Moto Classiques Chimay

von
 Karl Matthias Hübben

Was fällt einem eigentlich zu Belgien ein? Okay, Pommes Frites und Männeken Piss, wer schon mal den entsprechenden Asterix Band in der Hand gehabt hat, der wird diese Antwort geben können. Aber der ist eigentlich schon Experte in Sachen Belgien, denn er weiß, dass schon Caesar die Belgier für die Mutigsten aller Gallierstämme gehalten hat. Dieser Mut kommt den Belgiern heute sehr gelegen, zumindest wenn’s ums Motorradfahren geht. Nicht umsonst ist Motocross in Belgien Volkssport - kein Wunder, sind doch die meisten belgischen Landstraßen ohne weitere Änderungen als Motocrossparcours nutzbar. Auch den Straßenrennfahrern kann dieser Umstand nicht schaden, schlimmer kann es nicht kommen. So gelten Belgier (als Fahrer) von je her als unerschrocken bei allen Bedingungen, wie Caesar schon richtig bemerkt hatte.

Für die durchreisenden Autofahrer fremder Nationen hat man die Autobahnen extra beleuchtet, damit auch sie ohne besonderes Training die Schlaglöcher nachts umfahren können. Aber das ist noch lange nicht alles, auf Pommes Frites beschränkt sich die belgische Küche bei weitem nicht. Zumindest die wallonische steht der französischen Küche bei der Finesse in nichts nach. Es gibt nur einen eklatanten Unterschied - bei den Belgiern wird man satt. Und bei den Getränken ist das Bier des Belgiers erste Wahl. Damit wären wir in Chimay angekommen, denn lange bevor Motorradrennen die Stadt südlich von Charleroi in der tiefsten Wallonie nahe der französischen Grenze bekannt gemacht haben, haben die Trappistenmönche diese ruhige, leicht hügelige Landschaft für sich entdeckt. Chimay ist den meisten Menschen durch das kräftige braune Bier bekannt, das von den Trappisten seit Hunderten von Jahren dort gebraut wird. Wenn man von Nordwesten in die Stadt kommt, kann man leicht erkennen, welchen Stellenwert das Bier in der Stadt hat. In anderen Städten steht die Statue eines berühmten Mitbürgers auf einem besonderen Platz, in Chimay ist es die Nachbildung eines kupfernen Sudkessels!

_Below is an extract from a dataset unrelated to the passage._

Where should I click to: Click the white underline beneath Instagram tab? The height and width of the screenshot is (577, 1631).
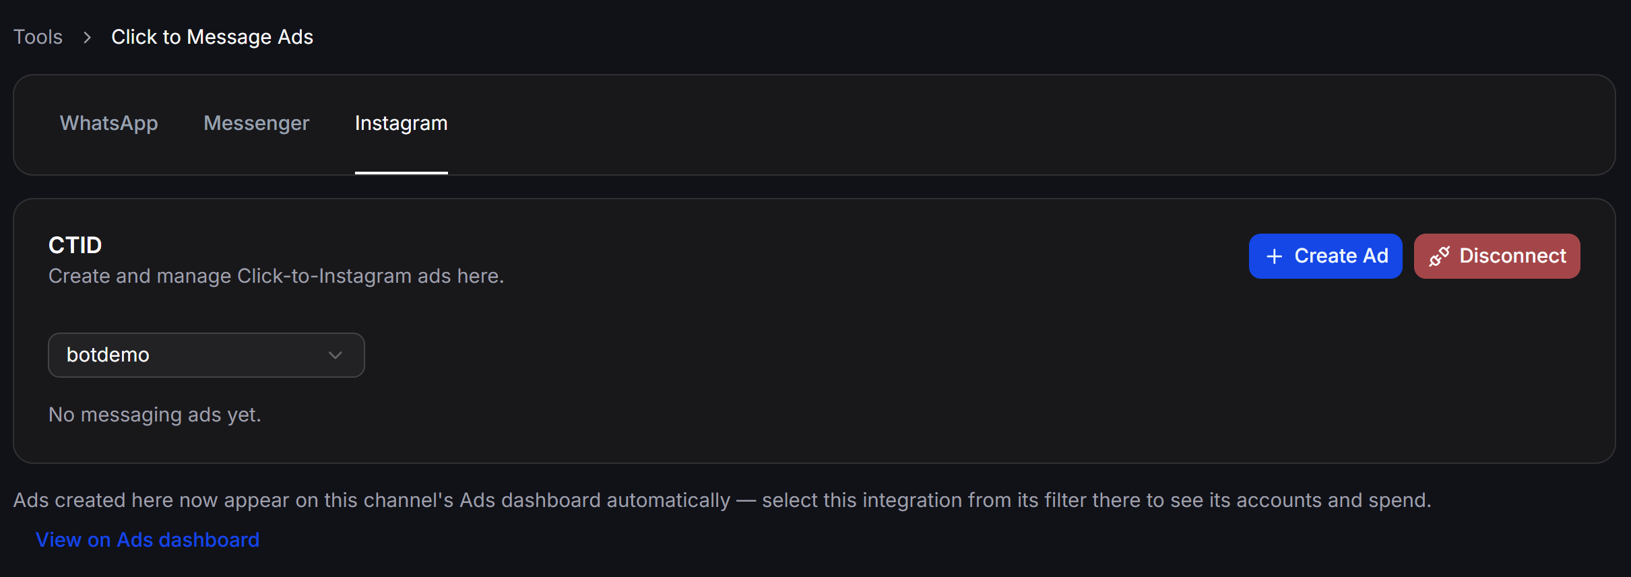402,173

Mit Motorradrennen will man seit über dreißig Jahren dieser entlegenen Gegend etwas mehr Leben einhauchen, dies gilt für Chimay genauso wie für das nahegelegene Mettet.
In den Siebziger Jahren kamen immer eine ganze Reihe bekannter Fahrer zu den Rennen, die Preis- und Startgelder waren halt lohnend. So zog Barry Sheene regelmäßig das Rennen in Chimay dem Start auf der Isle of Man vor. Heute werden immer noch regelmäßig verschiedene Veranstaltungen auf den klassischen Straßenkurs abgehalten, z.B. Sprintrennen für Automobile und Supermotardrennen. Chimay ist inzwischen eine feste Größe im Klassiker-Rennsport, so wurde dieses Jahr schon zum zehnten Mal ein Classic Grand Prix dort ausgerichtet.
Um es vorwegzunehmen, es geht hier nicht um Gleichmäßigkeitsläufe, hier wird richtig gerannt. In jedem Lauf, egal ob Vorkrieg oder Postclassic, wird der Draht ganz herausgezogen. 

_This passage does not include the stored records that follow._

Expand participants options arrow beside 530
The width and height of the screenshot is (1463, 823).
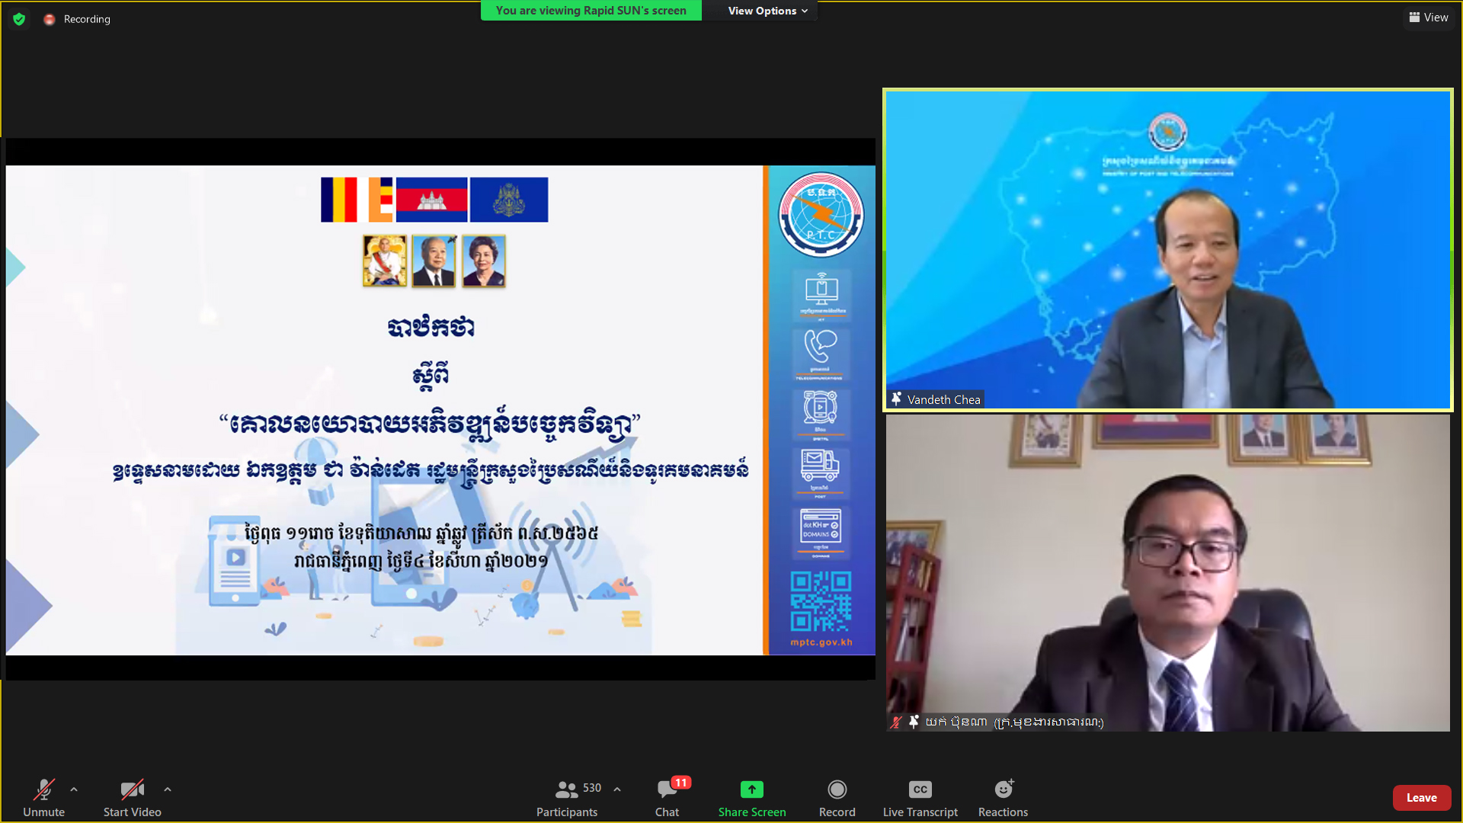(617, 789)
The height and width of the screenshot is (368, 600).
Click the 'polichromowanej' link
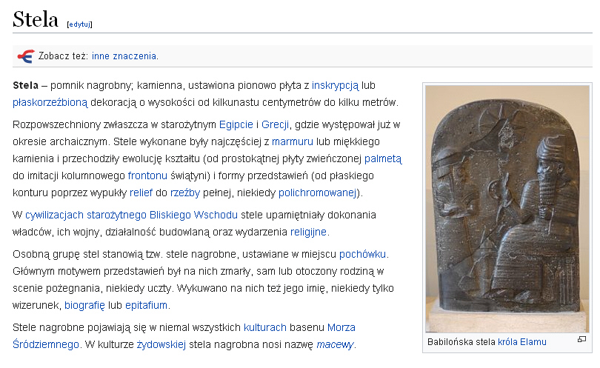tap(318, 193)
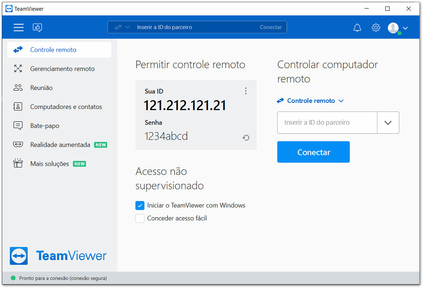
Task: Focus the Inserir a ID do parceiro field
Action: pos(327,123)
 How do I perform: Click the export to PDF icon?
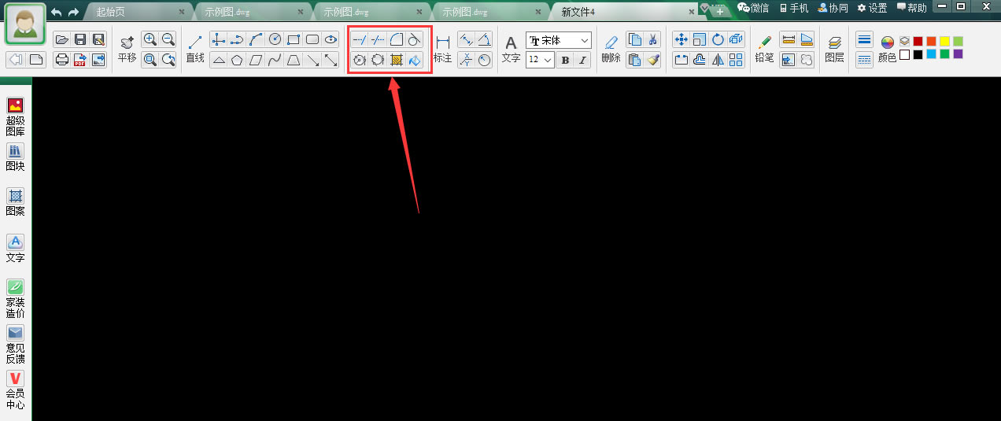(80, 60)
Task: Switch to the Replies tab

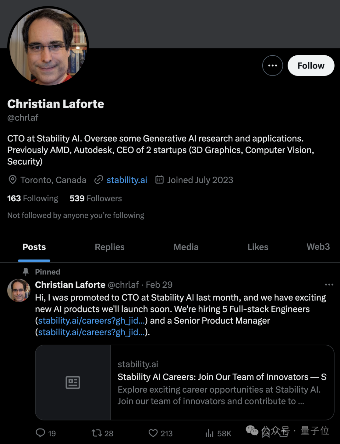Action: [x=110, y=247]
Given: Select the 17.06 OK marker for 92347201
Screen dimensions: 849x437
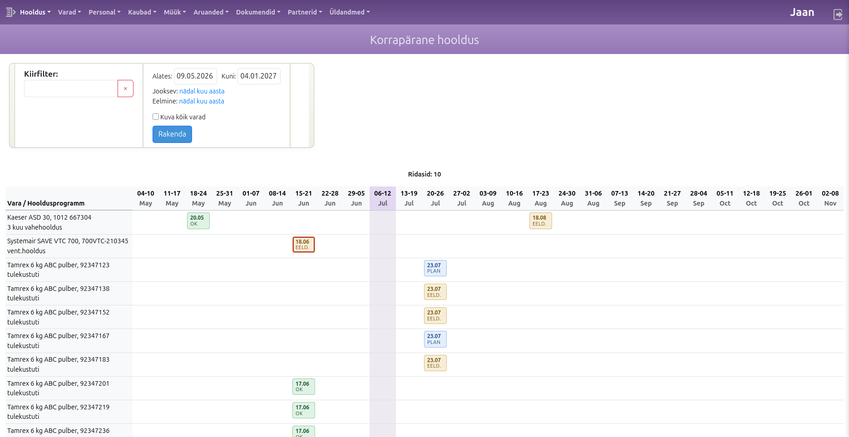Looking at the screenshot, I should [304, 387].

Die (wahrscheinlich gar nicht vorhandenen) belgischen Gesetze erlauben eine solche Ausrichtung der Veranstaltung und jeder Teilnehmer weiß, worauf er sich einlässt. Die IHRO (International Historic Racing Organisation) Läufe in der 350er und 500er Klasse mit Baujahr bis 1972 haben hier genauso einen Platz wie die Rennen des International Classic Grand Prix auf Zweitaktrennern bis zu 350ccm und Baujahr max. 1984. Daneben gibt es noch verschiedene Rennen von 50ccm bis zur Klasse illimite, also nach oben offener Hubraum. Auch die Dreiräder starten in vier verschiedenen Klassen.

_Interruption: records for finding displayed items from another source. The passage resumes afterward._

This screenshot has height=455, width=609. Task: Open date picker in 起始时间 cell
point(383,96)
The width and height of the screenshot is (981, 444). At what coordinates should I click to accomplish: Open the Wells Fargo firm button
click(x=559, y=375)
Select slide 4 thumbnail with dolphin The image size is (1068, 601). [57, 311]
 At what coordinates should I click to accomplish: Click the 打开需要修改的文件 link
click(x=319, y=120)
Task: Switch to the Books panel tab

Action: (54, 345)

Das anwesende Material zeugt vom Einsatzzweck. Die ganz seltenen Schätzchen findet man hier natürlich nicht, wer jagt diese schon mit vollem Einsatz über den Kurs. In den IHRO Klassen dominieren natürlich die englischen Einzylinder von Norton, AJS und BSA sowie die Einzylinder Ducatis, auf die das Reglement ja eindeutig zugeschnitten ist. Echte Originale dürften auch dabei, genau wie bei den häufig verwendeten Seeley-Rahmen, verständlicherweise eher rar sein. 
In den anderen Klassen findet man eine Menge sehr schöner Eigenbauten. Vor allem in der Klasse 500P2 (auch bis 1972) traf man auf eine große Anzahl von luftgekühlten Suzuki Zweizylindern. Dies ist eigentlich schon wieder authentisch, denn dieses Motorrad wurde auch zu Anfang der Siebziger mit unterschiedlichem Aufwand in ein durchaus brauchbares Rennmotorrad verwandelt. Wenn man sich dann ein wenig im Fahrerlager umschaut, gibt es doch hin und wieder ein Aha-Erlebnis. Eine König Solomaschine des Niederländers Hans de Wit, die im Rennen mit vollem Einsatz gefahren wird, findet sich genauso wie eine schöne Amstrong mit dem Rotax-Tandemmotor. 
Einige bekannte Namen tauchen in den Starterfeldern auf, allen voran natürlich der Meister Phil Read, der gleich in drei Klassen an den Start ging, aber auch Chas Mortimer, Ron Chandler und Charlie Williams und von der französischen Garde Eric Saul und Bernard Fau. Deutsche Teilnehmer sind allerdings eher selten.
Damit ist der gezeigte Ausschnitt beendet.